Già, perché solitamente sei sempre impegnato a correre da una parte all’altra, costretto a rinunciare a ciò che ti piacerebbe fare, a ciò che a volte dovresti fare, sprecando importantissimi attimi della tua vita, nella speranza che “un giorno riuscirai a farlo”. Ma quel giorno… chissà se mai arriverà!
Inoltre, in un momento come questo, non possiamo esimerci dal riconoscere che molte persone non avranno mai più occasione di fare quel qualcosa che un giorno avrebbero fatto.
Il principio del carpe diem di Orazio altro non è che il vivere nel momento presente, allontanando il pensiero dagli eventi passati, da ciò che immaginiamo saranno quelli futuri e dai pensieri di chi ci circonda.
Voglio citare un prezioso contributo di Sinapsicoaching nel suo articolo Il caffè è un piacere…! L’Attenzione, che puoi leggere in versione integrale cliccando qui:

[…] osservando attentamente il momento in cui il barista appoggia la tazzina sul piattino notando se lo ha fatto con la dovuta cura o frettolosamente. […] prendi la tazzina tra il pollice e l’indice e nota il peso, la temperatura, il logo stampato […] la avvicini alle labbra, annusa l’aroma del caffè e percepiscine la fragranza […] appoggia le labbra e senti il calore della tazzina, il primo sorso di caffè che ti bagna la lingua e poi prosegue sul palato e nell’esofago fino a riscaldarti piacevolmente lo stomaco. […]
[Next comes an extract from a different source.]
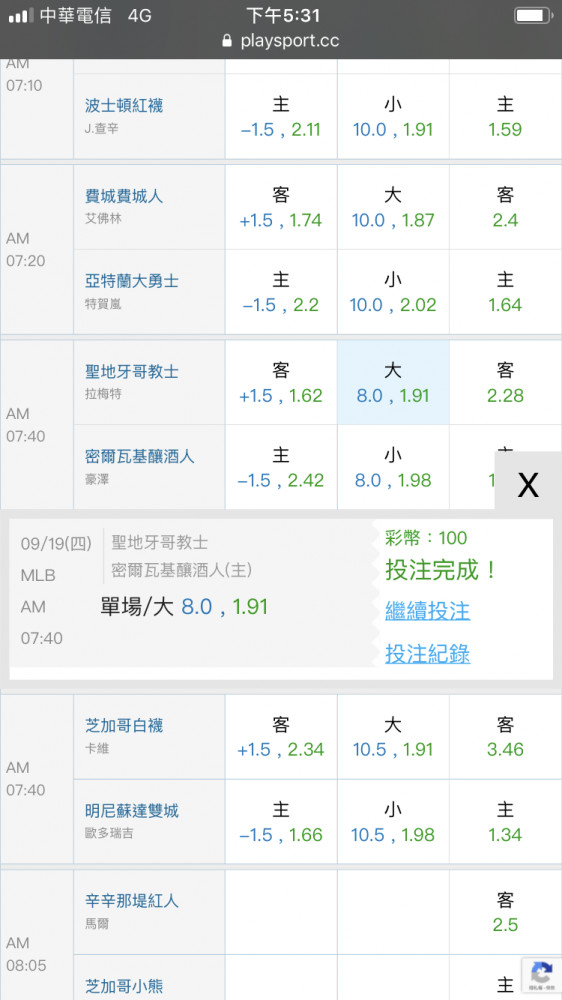Close the bet confirmation with the X button
Image resolution: width=562 pixels, height=1000 pixels.
[x=528, y=485]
Questa è la presenza mentale: è preparare i biscotti in compagnia delle persone che ami, vivendo intensamente ogni singolo respiro, mentre il mondo affronta la nuova pandemia della storia e tu contribuisci a migliorare la tua vita e, di riflesso, quella di tutti gli altri che ti circondano, partecipando attivamente alla realizzazione di un obiettivo comune: uscire dalla pandemia e tornare alla vita normale.
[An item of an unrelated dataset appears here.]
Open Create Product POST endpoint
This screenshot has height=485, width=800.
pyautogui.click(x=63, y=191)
Conoscere profondamente i tuoi sentimenti ti consente di guidarli verso una dimensione concreta che, oltre a generare sensazioni positive, rafforza il tuo sistema immunitario e ti difende dalle minacce esterne, mentre assapori ogni attimo della tua vita,
nel miracolo della presenza mentale.

Bibliografia
Sinapsicoaching, “Il caffè è un piacere…! L’Attenzione”, 2018

http://www.sinapsicoaching.it/2018/08/12/il-caffe-e-un-piacere-lattenzione/
Daniel Goleman, “Intelligenza emotiva, 1995
Thik Na Than, “Il miracolo della presenza mentale”, 1992
Kathleen M. Dillon et al., “Positive Emotional States and Enhancement of the Immune System”, 1986

6 commenti su “#Andràtuttobene: insensibili sognatori o lungimiranti?”

  1. Ricordo perfettamente il post di Giuseppe sul caffè… 😊
    Grazie. Bell’articolo. Ora penso ai miei biscotti.

    1. Grazie a te, Stefano. Ciò che stiamo vivendo è qualcosa di nuovo, tuttavia la nostra mente ci fornisce gli strumenti per affrontare ogni novità. A presto!